Das Quartiersmanagement, das Oberbürgermeister Röglin in diesem Zusammenhang gern nennt, haben Sie jetzt nicht erwähnt. Spielt dies für Sie keine Rolle?
Das ist für mich Teil des Citymanagements. Man muss dabei überlegen, welche Quartiere wohin entwickelt werden sollen.
Wäre das aber nicht klassischerweise Aufgabe des Fachbereichs Stadtplanung?
Ja, aber Stadtmarketing ist ganz eng mit der Stadtentwicklung verknüpft. Wenn ich über Stadtmarketing rede, rede ich darüber, wohin sich eine Stadt entwickeln soll, damit Bürger und Touristen sie als attraktiv empfinden. Damit bin ich im Stadtentwicklungsbereich - auch bei Infrastruk- turmaßnahmen.
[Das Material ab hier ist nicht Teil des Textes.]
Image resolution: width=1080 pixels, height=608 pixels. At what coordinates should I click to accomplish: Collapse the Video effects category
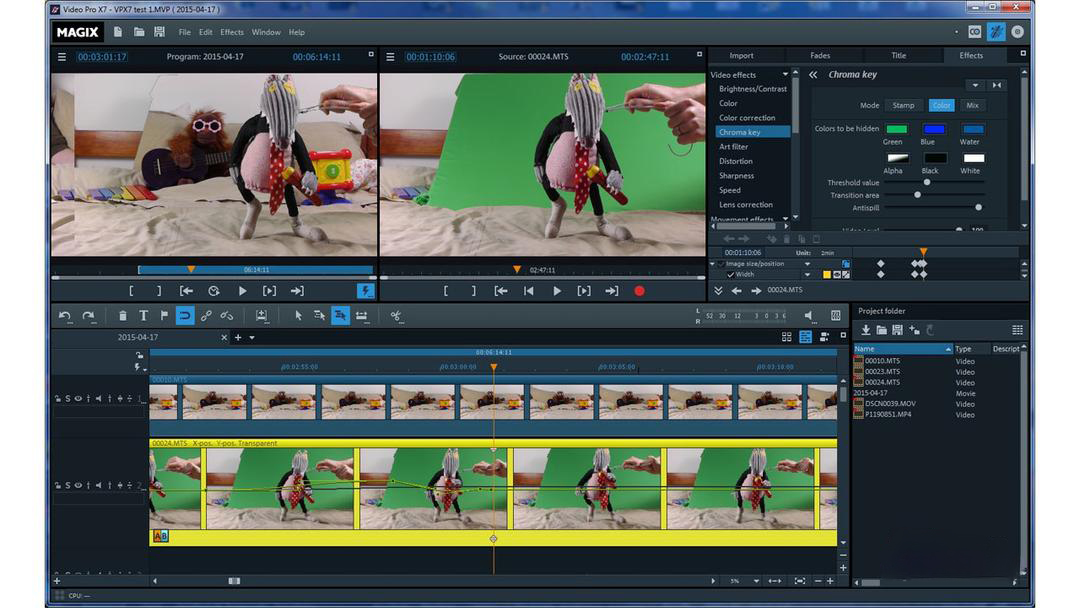coord(785,75)
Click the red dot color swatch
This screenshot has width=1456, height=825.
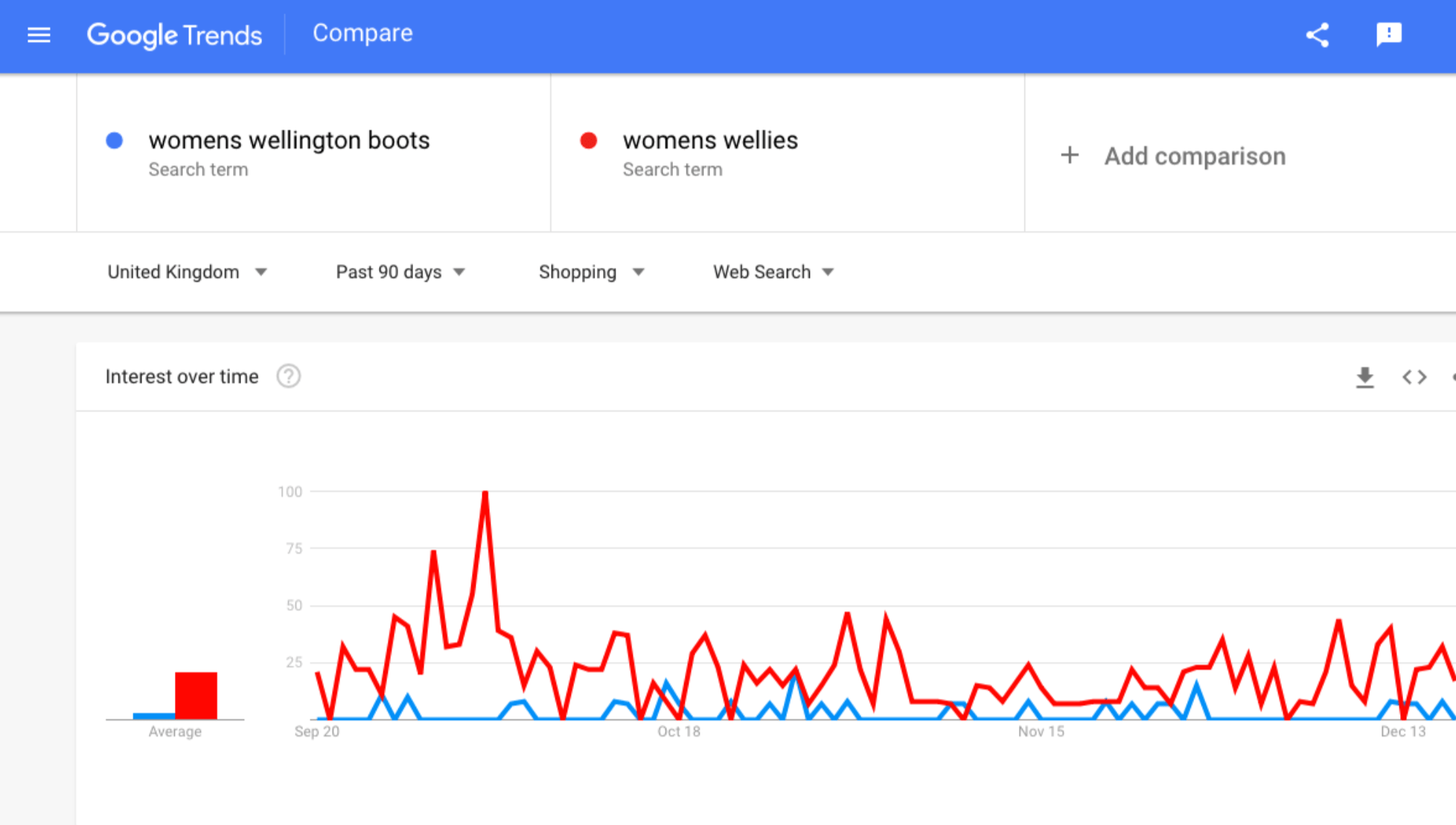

Die müssten sich idealerweise auch an Empfehlungen des Stadtmarketings ausrichten.
Das Stadtmarketing ist für Sie dann so etwas wie eine Schnittstelle der kompletten Verwaltung, wo alles zusammenläuft?
Ich sehe das Stadtmarketing eher als Schnittstelle für ganz verschiedene Anspruchsgruppen der Stadt. Das ist wie ein Sprachrohr in die eine Richtung, aber auch in die andere. Das Stadtmarketing ist wie ein großer Netzwerker.